> ACTIVITY
The answer must be every line below that contains the string "Given".

> DATA SUPPLIED

————————

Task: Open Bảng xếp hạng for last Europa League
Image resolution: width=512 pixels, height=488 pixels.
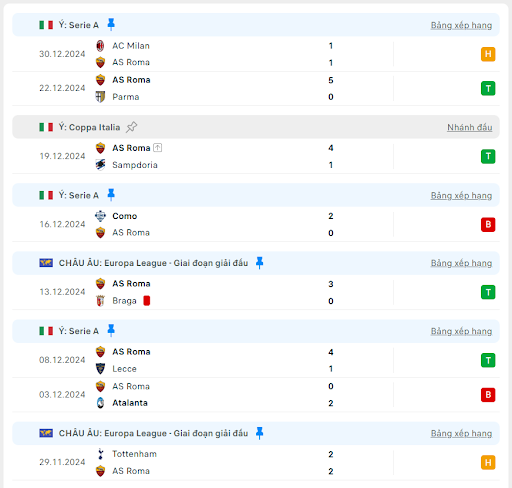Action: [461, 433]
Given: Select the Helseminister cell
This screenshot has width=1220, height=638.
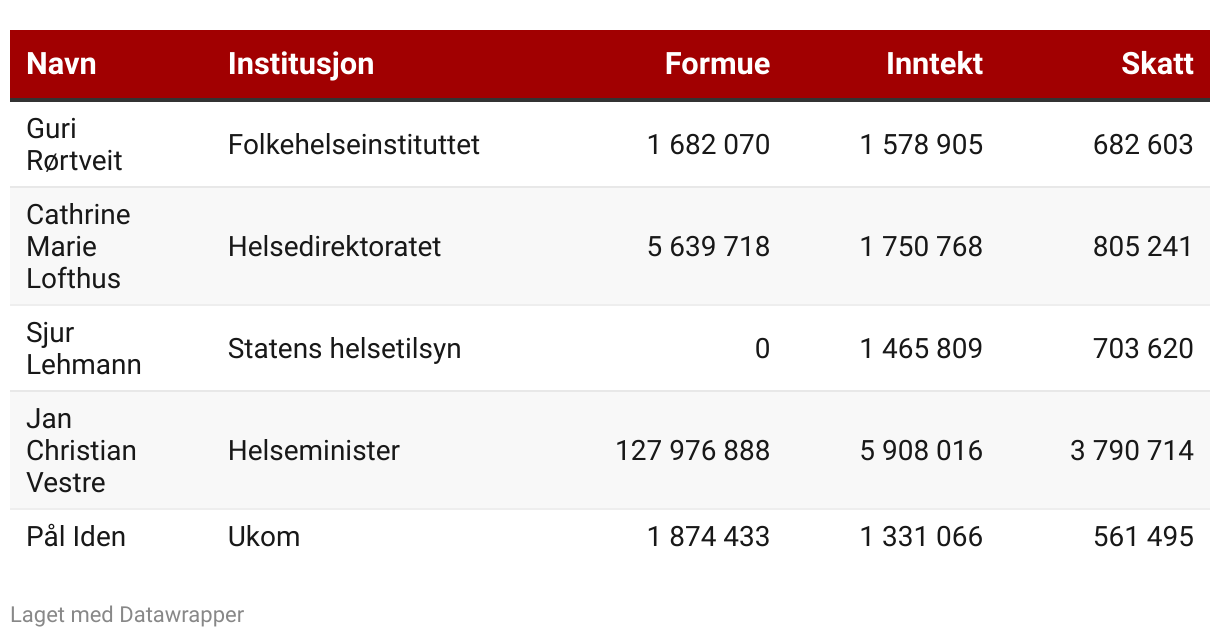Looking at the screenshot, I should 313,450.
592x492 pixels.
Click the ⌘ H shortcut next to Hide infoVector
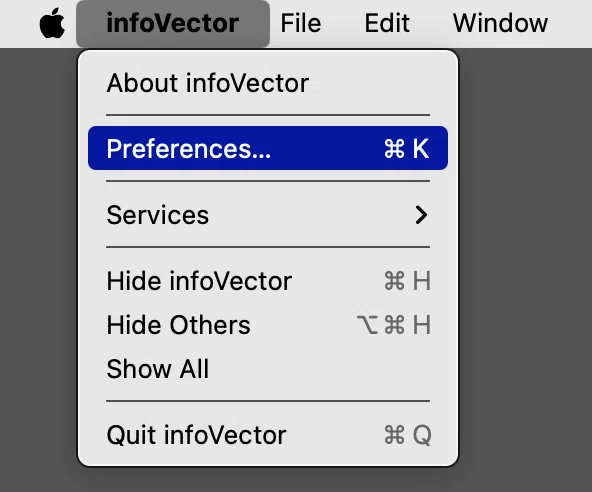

————————

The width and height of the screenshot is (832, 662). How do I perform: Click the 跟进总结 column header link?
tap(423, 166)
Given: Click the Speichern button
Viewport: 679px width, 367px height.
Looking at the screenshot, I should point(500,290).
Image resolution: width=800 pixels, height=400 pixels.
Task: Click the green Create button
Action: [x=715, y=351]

————————

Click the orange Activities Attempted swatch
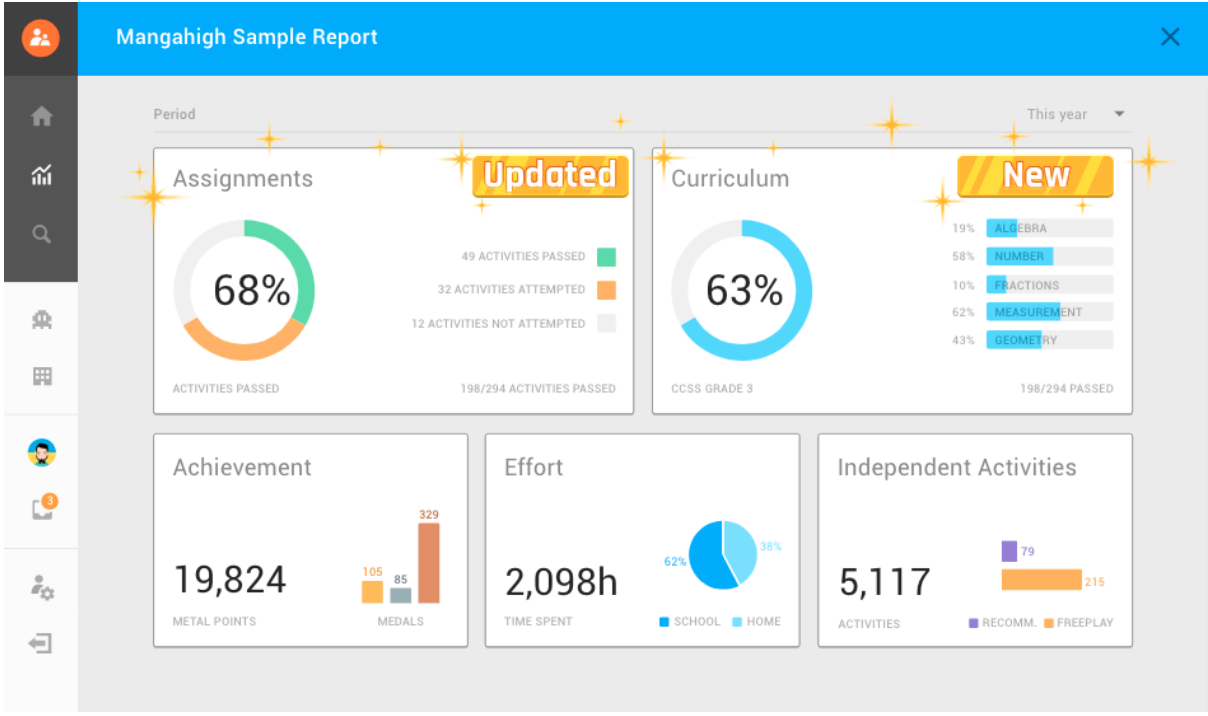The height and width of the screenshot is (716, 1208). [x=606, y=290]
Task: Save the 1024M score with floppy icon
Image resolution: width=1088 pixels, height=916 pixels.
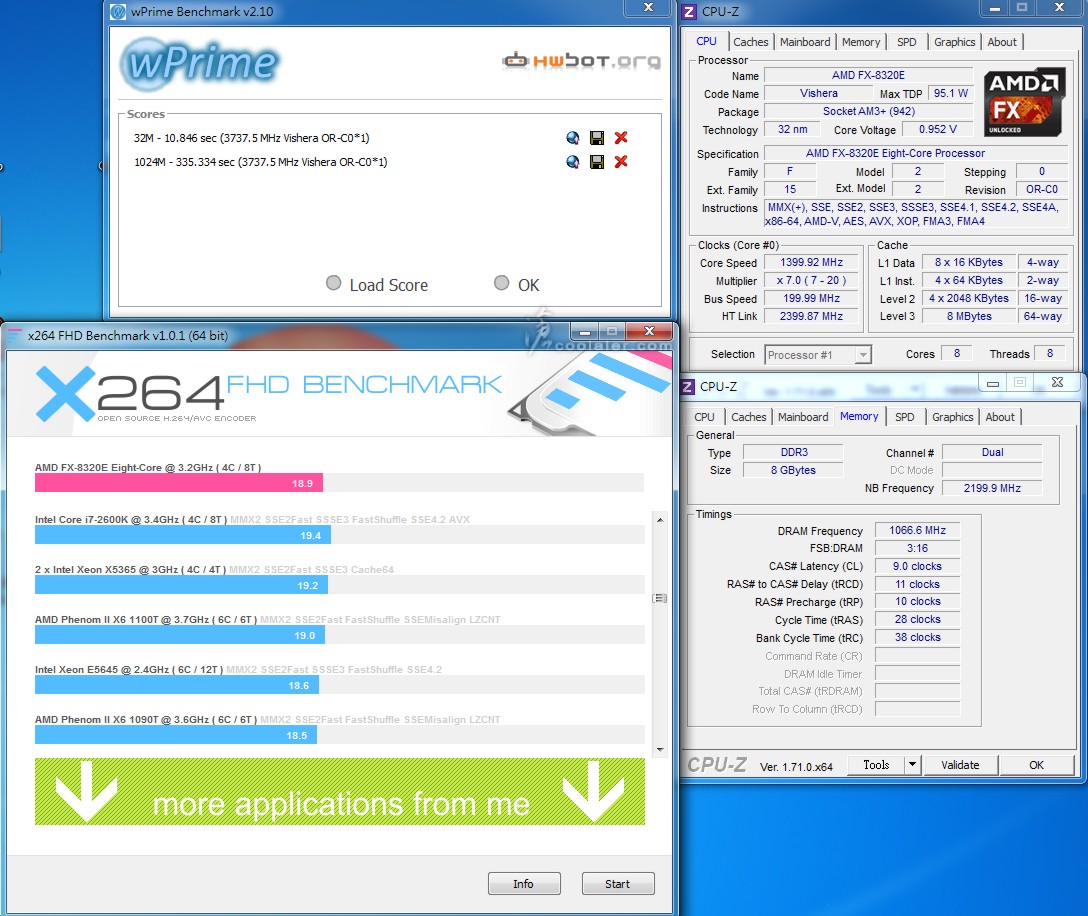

————————

> RESPONSE AREA
Given: Select the Helseminister cell
Given: Click the Speichern button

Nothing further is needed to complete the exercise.